§ ACTIVITY
Rewrite the listing, beginning at the line that has "Find the location of a particular element." and stopping at the end of the listing, with "particular" replaced by "specific" and all else unchanged. Leave the pictures out of your answer.

BEGIN RECORDED INFORMATION

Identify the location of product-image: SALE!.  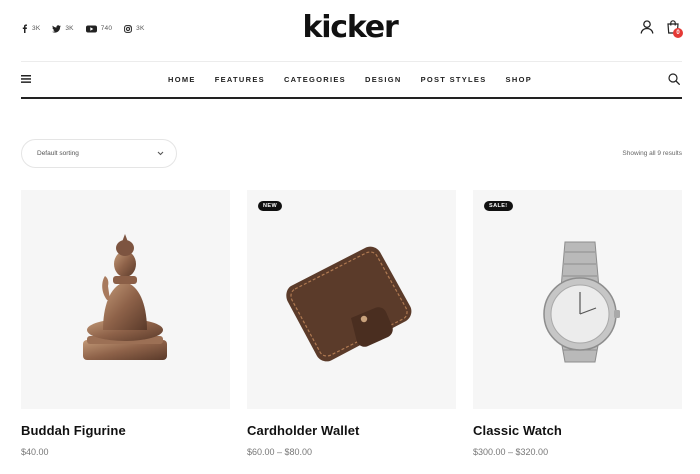
(578, 300).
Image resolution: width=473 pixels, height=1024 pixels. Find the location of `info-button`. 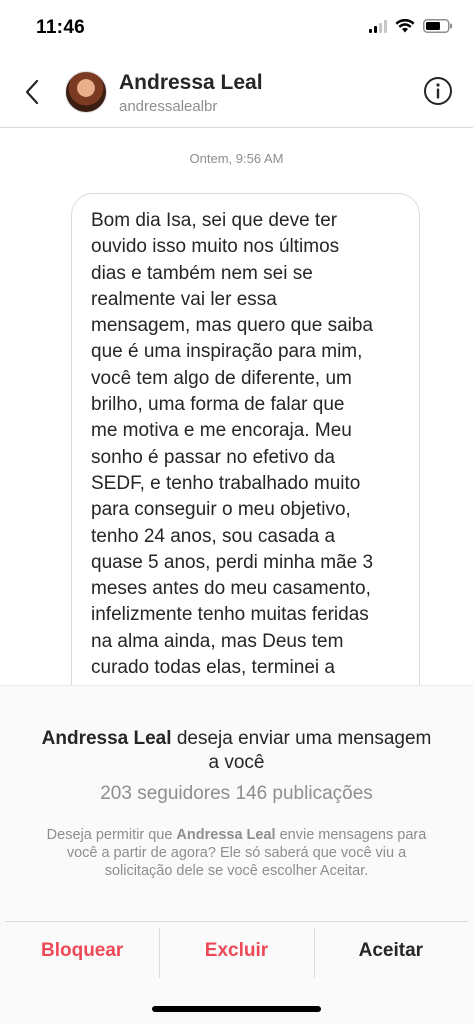

info-button is located at coordinates (438, 91).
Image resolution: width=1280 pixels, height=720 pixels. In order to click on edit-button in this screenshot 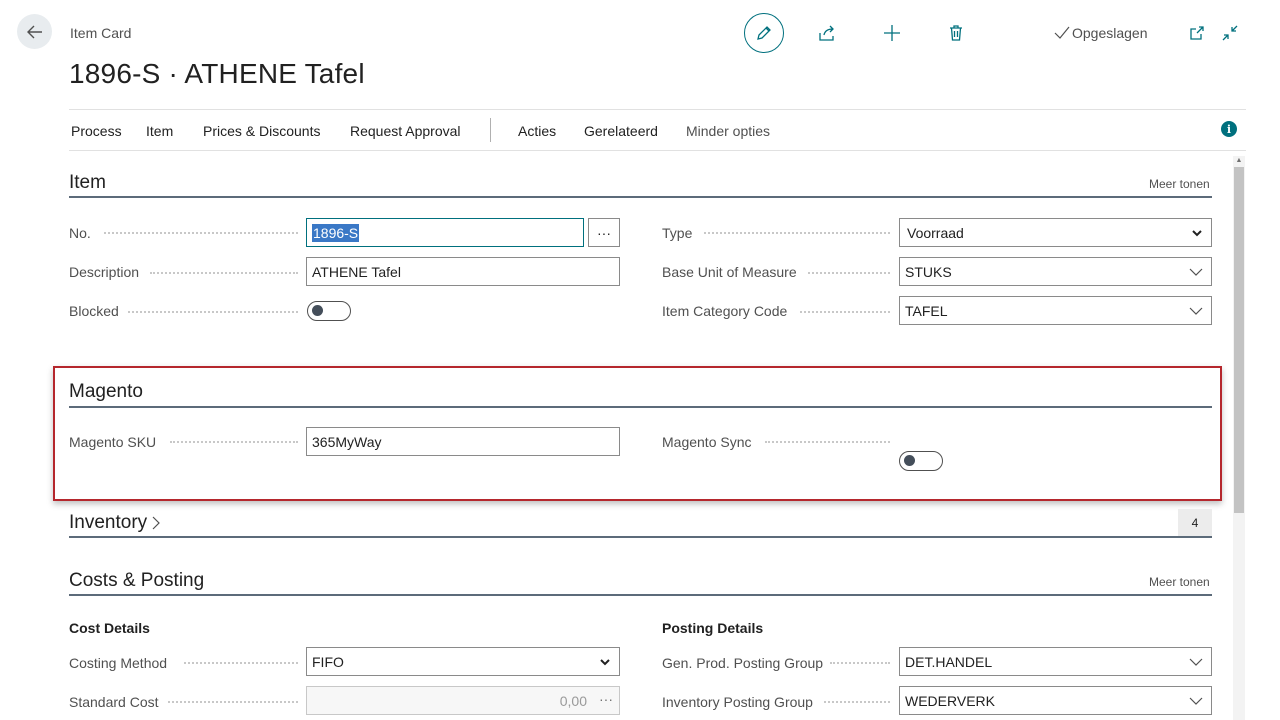, I will do `click(764, 33)`.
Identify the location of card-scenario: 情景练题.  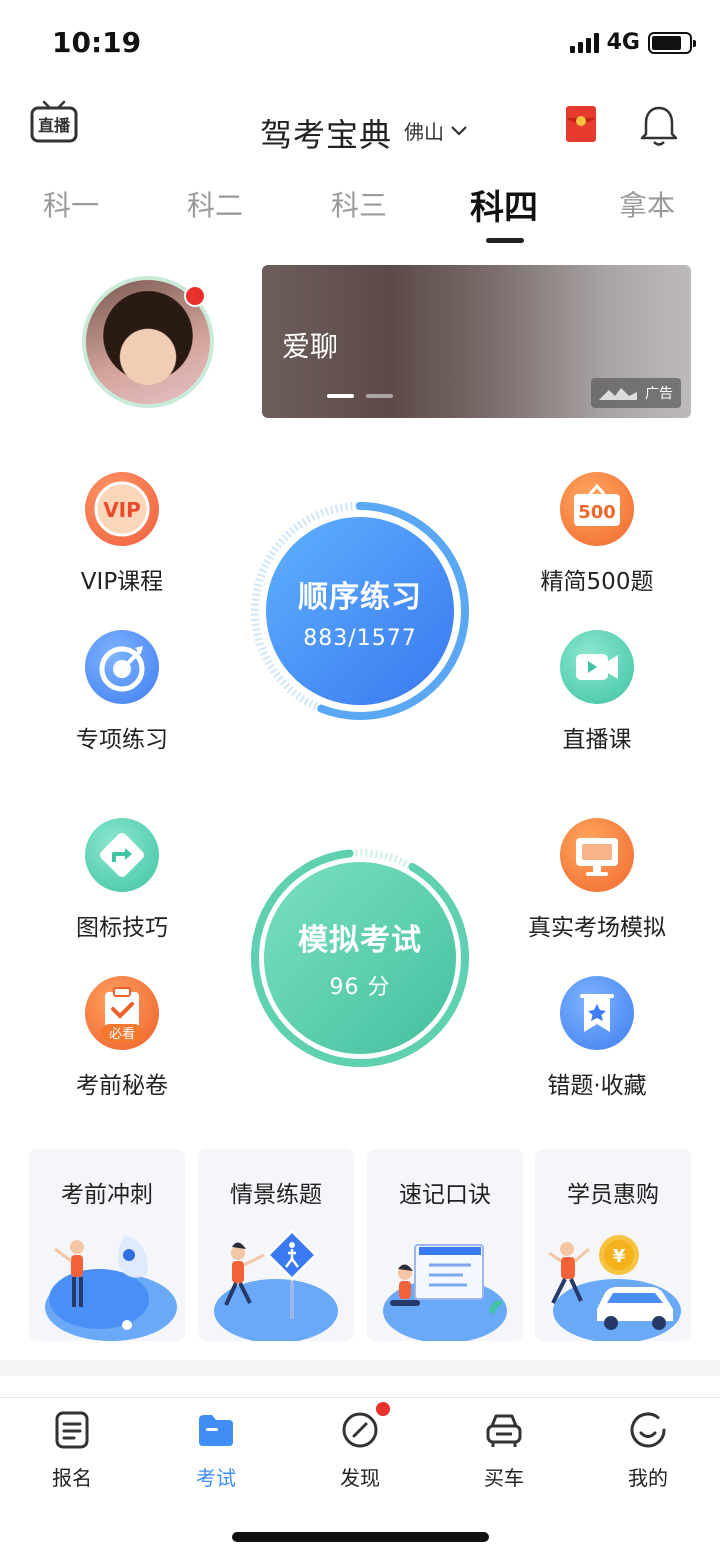
(276, 1245).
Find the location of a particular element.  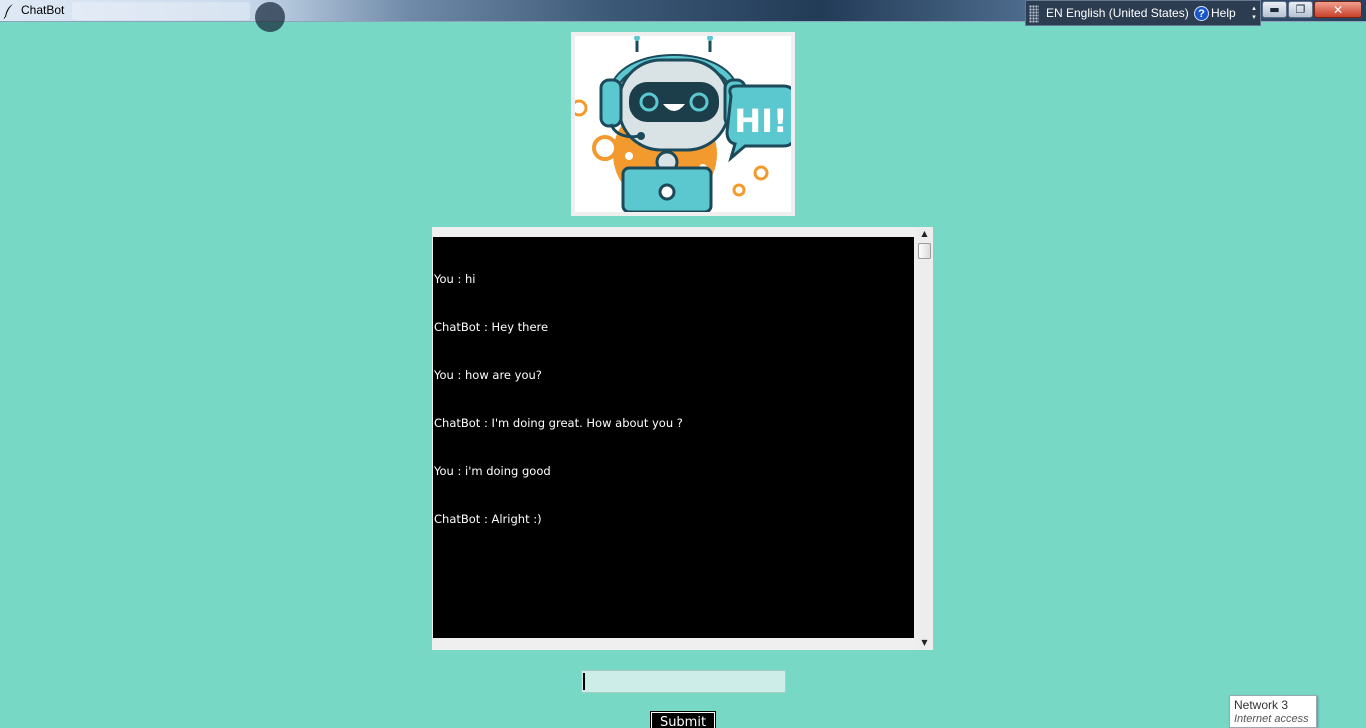

submit-button: Submit is located at coordinates (683, 720).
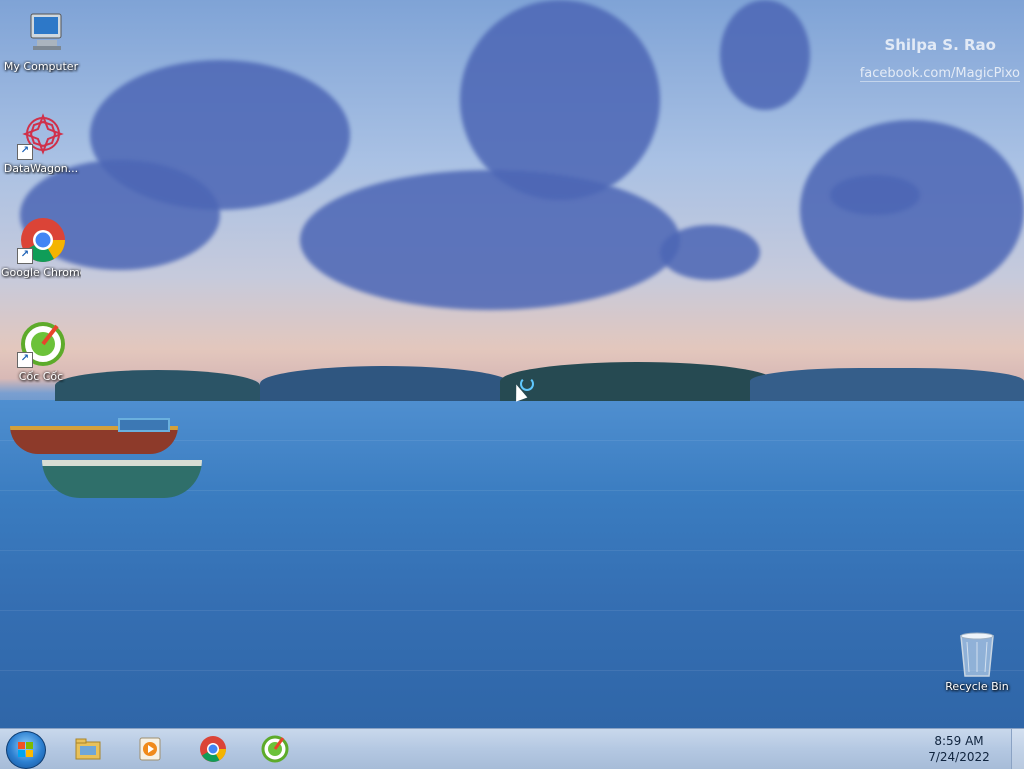 The image size is (1024, 769). I want to click on windows-logo-icon, so click(26, 750).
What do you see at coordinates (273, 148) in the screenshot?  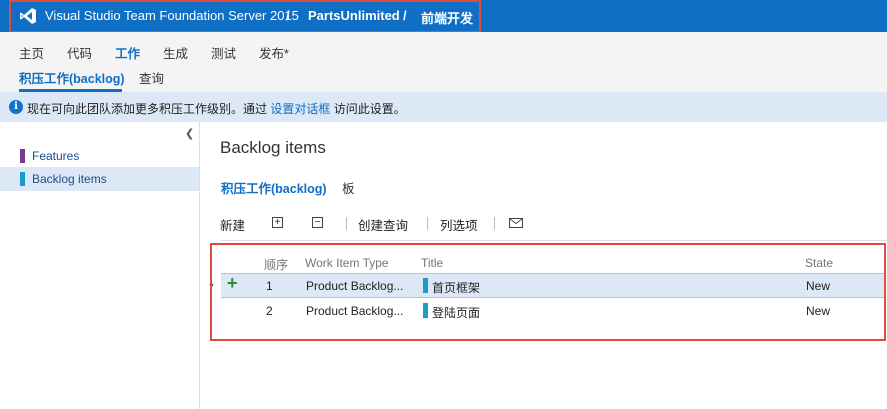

END RECORDED INFORMATION

§ ANSWER SPACE
Find the location of a specific element.  

submit-button: Submit is located at coordinates (683, 720).
 The image size is (1024, 769). I want to click on windows-logo-icon, so click(26, 750).
What do you see at coordinates (273, 148) in the screenshot?  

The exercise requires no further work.